Uğur Demirok had suddenly disappeared in Azerbaijan. His relatives heard from the Azeri authorities that Uğur was kidnapped by the Turkish authorities. @EmniyetAnkara acknowledged Uğur's existence first, but later denied it. https://t.co/zRdUiUpjLi
— Ömer Faruk Gergerlioğlu (Eng) (@gergerlioglueng) October 16, 2022
According to the MP, Demirok’s family was previously told by Azerbaijani officials that he was taken to Turkey as part of an operation carried out by Turkish spies. After they went to the missing persons bureau in Ankara, the family found that Demirok was being held at the counterterrorism branch (TEM) of the Ankara Police Department.

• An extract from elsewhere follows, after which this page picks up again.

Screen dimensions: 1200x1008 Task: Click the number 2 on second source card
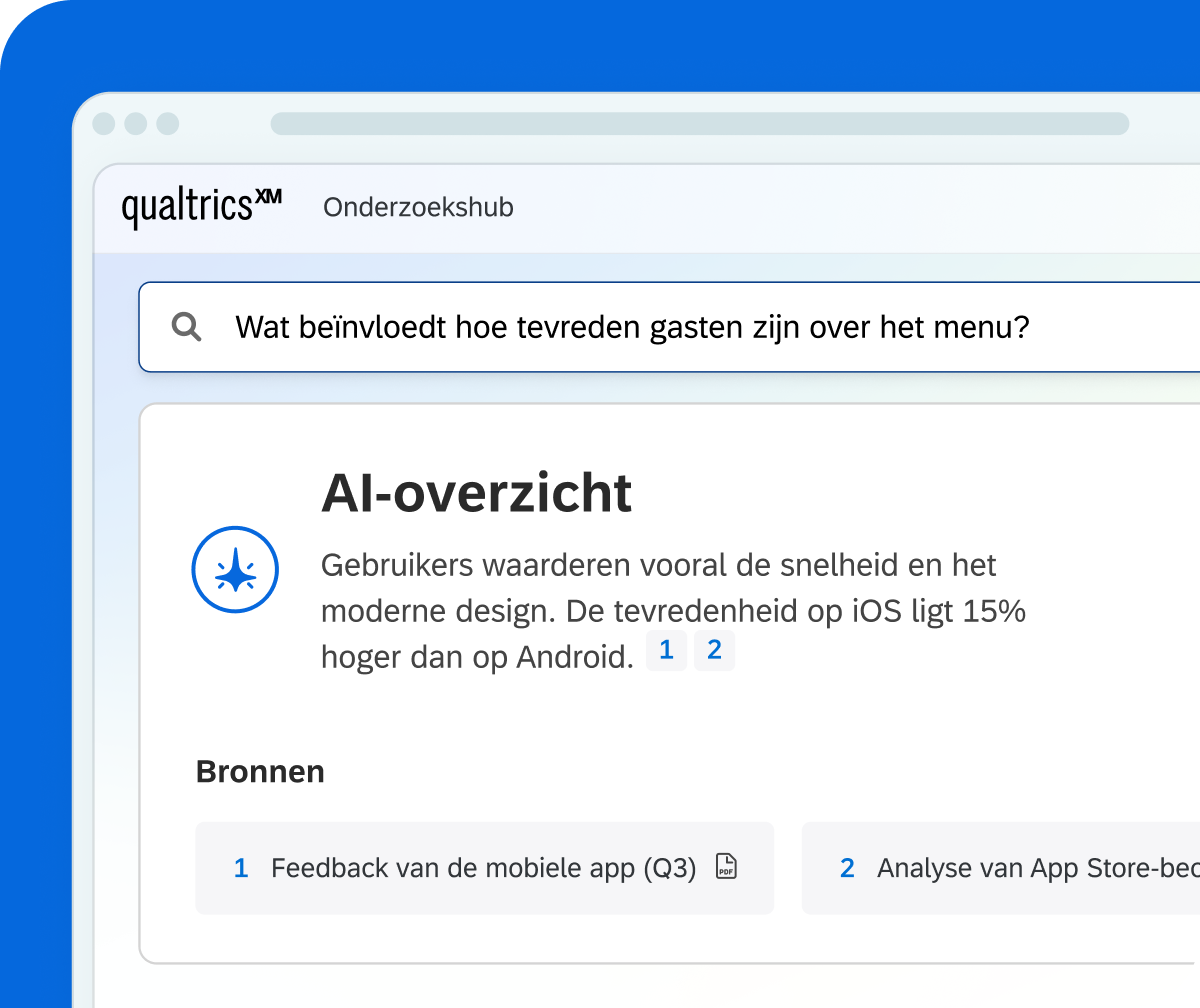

However, when Demirok’s lawyer went to see him, the officials told him his client wasn’t there, according to Gergerlioğlu.
“TEM [initially] admitted [they were keeping Demirok in detention] and then denied it. … I invite the Interior Ministry and the Ankara Police Department, where [victims of] enforced disappearances [usually] emerge after a while, to make a statement as soon as possible,” the lawmaker said.

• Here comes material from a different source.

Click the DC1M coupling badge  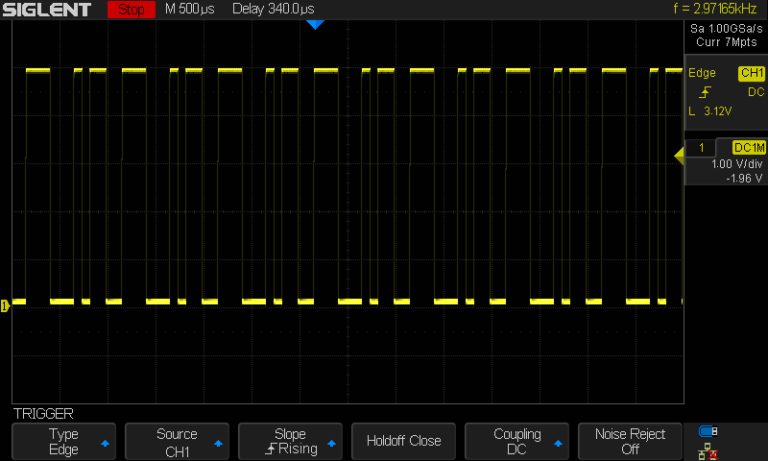[748, 147]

During the 1980s and ’90s, many people “disappeared” in Turkey’s predominantly Kurdish areas. The practice had been long gone until it reappeared in the wake of an attempted coup against Turkish President Recep Tayyip Erdoğan that claimed the lives of 251 people on July 15, 2016.
Dozens of enforced disappearances have been reported in Turkey since the abortive putsch, with more than 20 of the victims reporting, after they were found, that they were subjected to torture during the time they were “missing.”
The victims of those enforced disappearance cases were mostly alleged followers of the Gülen movement, which is inspired by the US-based Muslim cleric Fethullah Gülen and has been targeted by the president since corruption investigations in December 2013 that implicated then-prime minister Erdoğan, his family members and his inner circle.
The war against the movement intensified after the attempted coup in July 2016 because Erdoğan and his Justice and Development Party (AKP) government designated the movement as a terrorist organization, accused them of masterminding the abortive putsch and initiated a widespread purge aimed at cleansing sympathizers of the movement from within state institutions, dehumanizing its popular figures and putting them in custody.